### WHAT YOU WILL DO:
Please return every row below word for word, with no changes of any kind.

[Entries on finding words and elements]
★ ★ ★ ★ ★ ★ ★
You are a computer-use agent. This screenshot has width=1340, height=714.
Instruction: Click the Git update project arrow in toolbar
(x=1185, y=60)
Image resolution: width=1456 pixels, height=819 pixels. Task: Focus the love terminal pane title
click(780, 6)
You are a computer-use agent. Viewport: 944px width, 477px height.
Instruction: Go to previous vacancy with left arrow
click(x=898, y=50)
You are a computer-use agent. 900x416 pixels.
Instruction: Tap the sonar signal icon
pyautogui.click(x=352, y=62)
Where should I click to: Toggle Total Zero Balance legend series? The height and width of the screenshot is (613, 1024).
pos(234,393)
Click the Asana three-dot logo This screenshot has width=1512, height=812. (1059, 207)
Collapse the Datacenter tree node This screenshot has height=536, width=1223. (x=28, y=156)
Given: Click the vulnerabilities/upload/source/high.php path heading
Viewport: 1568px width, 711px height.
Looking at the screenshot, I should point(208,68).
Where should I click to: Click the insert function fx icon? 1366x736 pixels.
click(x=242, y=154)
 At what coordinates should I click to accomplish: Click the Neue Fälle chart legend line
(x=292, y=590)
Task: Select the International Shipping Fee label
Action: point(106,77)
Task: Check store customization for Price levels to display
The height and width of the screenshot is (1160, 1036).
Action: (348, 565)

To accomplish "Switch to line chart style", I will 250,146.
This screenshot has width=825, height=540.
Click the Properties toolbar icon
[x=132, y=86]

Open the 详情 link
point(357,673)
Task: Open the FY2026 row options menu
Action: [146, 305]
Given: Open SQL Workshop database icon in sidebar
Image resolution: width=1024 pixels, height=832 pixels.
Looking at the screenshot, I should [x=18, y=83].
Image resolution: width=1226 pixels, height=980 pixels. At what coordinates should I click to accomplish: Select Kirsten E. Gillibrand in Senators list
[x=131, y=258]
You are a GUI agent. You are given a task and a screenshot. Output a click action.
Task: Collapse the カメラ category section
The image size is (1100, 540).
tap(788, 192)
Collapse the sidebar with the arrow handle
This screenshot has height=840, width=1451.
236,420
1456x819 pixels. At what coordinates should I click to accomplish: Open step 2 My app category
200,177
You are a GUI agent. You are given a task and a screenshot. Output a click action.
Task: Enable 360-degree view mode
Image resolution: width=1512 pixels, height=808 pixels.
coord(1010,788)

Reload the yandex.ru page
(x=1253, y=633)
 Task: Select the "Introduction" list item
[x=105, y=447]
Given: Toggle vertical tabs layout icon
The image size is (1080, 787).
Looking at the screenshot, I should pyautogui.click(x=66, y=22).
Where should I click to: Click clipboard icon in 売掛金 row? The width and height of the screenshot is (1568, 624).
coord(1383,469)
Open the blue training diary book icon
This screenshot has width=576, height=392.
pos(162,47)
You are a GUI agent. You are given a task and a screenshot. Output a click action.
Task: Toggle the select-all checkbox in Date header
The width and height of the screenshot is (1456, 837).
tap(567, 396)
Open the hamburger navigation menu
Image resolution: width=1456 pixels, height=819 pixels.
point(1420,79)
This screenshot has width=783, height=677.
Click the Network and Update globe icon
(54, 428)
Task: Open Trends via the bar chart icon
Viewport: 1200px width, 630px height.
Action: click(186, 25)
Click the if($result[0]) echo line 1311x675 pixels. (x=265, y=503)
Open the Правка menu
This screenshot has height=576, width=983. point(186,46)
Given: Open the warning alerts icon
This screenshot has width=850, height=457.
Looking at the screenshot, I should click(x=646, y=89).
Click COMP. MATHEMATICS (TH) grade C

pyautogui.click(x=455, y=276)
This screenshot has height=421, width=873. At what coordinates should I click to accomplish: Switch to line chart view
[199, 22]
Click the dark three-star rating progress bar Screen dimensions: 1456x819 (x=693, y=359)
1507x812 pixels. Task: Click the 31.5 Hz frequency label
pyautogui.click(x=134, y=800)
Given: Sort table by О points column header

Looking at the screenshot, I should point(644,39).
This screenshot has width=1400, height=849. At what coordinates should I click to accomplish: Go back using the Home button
★ ★ ★ ★ ★ ★ ★
### SOLUTION FOR THIS EXERCISE:
You are a computer-use agent. This screenshot has width=1340, height=714.
Instruction: Click the Git update project arrow in toolbar
(x=1185, y=60)
Image resolution: width=1456 pixels, height=819 pixels. Task: Focus the love terminal pane title
click(780, 6)
You are a computer-use agent. Viewport: 944px width, 477px height.
Instruction: Go to previous vacancy with left arrow
click(x=898, y=50)
You are a computer-use agent. 900x416 pixels.
Instruction: Tap the sonar signal icon
pyautogui.click(x=352, y=62)
Where should I click to: Toggle Total Zero Balance legend series? The height and width of the screenshot is (613, 1024).
pos(234,393)
Click the Asana three-dot logo This screenshot has width=1512, height=812. (1059, 207)
Collapse the Datacenter tree node This screenshot has height=536, width=1223. (x=28, y=156)
Given: Click the vulnerabilities/upload/source/high.php path heading
Viewport: 1568px width, 711px height.
Looking at the screenshot, I should point(208,68).
Where should I click to: Click the insert function fx icon? 1366x736 pixels.
click(x=242, y=154)
 At what coordinates should I click to accomplish: Click the Neue Fälle chart legend line
(x=292, y=590)
Task: Select the International Shipping Fee label
Action: point(106,77)
Task: Check store customization for Price levels to display
The height and width of the screenshot is (1160, 1036).
Action: (348, 565)

To accomplish "Switch to line chart style", I will 250,146.
This screenshot has width=825, height=540.
Click the Properties toolbar icon
[x=132, y=86]

Open the 详情 link
point(357,673)
Task: Open the FY2026 row options menu
Action: [146, 305]
Given: Open SQL Workshop database icon in sidebar
Image resolution: width=1024 pixels, height=832 pixels.
Looking at the screenshot, I should [x=18, y=83].
Image resolution: width=1226 pixels, height=980 pixels. At what coordinates should I click to accomplish: Select Kirsten E. Gillibrand in Senators list
[x=131, y=258]
You are a GUI agent. You are given a task and a screenshot. Output a click action.
Task: Collapse the カメラ category section
The image size is (1100, 540).
tap(788, 192)
Collapse the sidebar with the arrow handle
This screenshot has height=840, width=1451.
236,420
1456x819 pixels. At what coordinates should I click to accomplish: Open step 2 My app category
200,177
You are a GUI agent. You are given a task and a screenshot. Output a click action.
Task: Enable 360-degree view mode
Image resolution: width=1512 pixels, height=808 pixels.
coord(1010,788)

Reload the yandex.ru page
(x=1253, y=633)
 Task: Select the "Introduction" list item
[x=105, y=447]
Given: Toggle vertical tabs layout icon
The image size is (1080, 787).
Looking at the screenshot, I should pyautogui.click(x=66, y=22).
Where should I click to: Click clipboard icon in 売掛金 row? The width and height of the screenshot is (1568, 624).
coord(1383,469)
Open the blue training diary book icon
This screenshot has width=576, height=392.
pos(162,47)
You are a GUI agent. You are given a task and a screenshot. Output a click action.
Task: Toggle the select-all checkbox in Date header
The width and height of the screenshot is (1456, 837).
tap(567, 396)
Open the hamburger navigation menu
Image resolution: width=1456 pixels, height=819 pixels.
point(1420,79)
This screenshot has width=783, height=677.
Click the Network and Update globe icon
(54, 428)
Task: Open Trends via the bar chart icon
Viewport: 1200px width, 630px height.
Action: click(186, 25)
Click the if($result[0]) echo line 1311x675 pixels. (x=265, y=503)
Open the Правка menu
This screenshot has height=576, width=983. point(186,46)
Given: Open the warning alerts icon
This screenshot has width=850, height=457.
Looking at the screenshot, I should click(x=646, y=89).
Click COMP. MATHEMATICS (TH) grade C

pyautogui.click(x=455, y=276)
This screenshot has height=421, width=873. At what coordinates should I click to accomplish: Switch to line chart view
[199, 22]
Click the dark three-star rating progress bar Screen dimensions: 1456x819 (x=693, y=359)
1507x812 pixels. Task: Click the 31.5 Hz frequency label
pyautogui.click(x=134, y=800)
Given: Sort table by О points column header

Looking at the screenshot, I should point(644,39).
This screenshot has width=1400, height=849. At what coordinates should I click to accomplish: Go back using the Home button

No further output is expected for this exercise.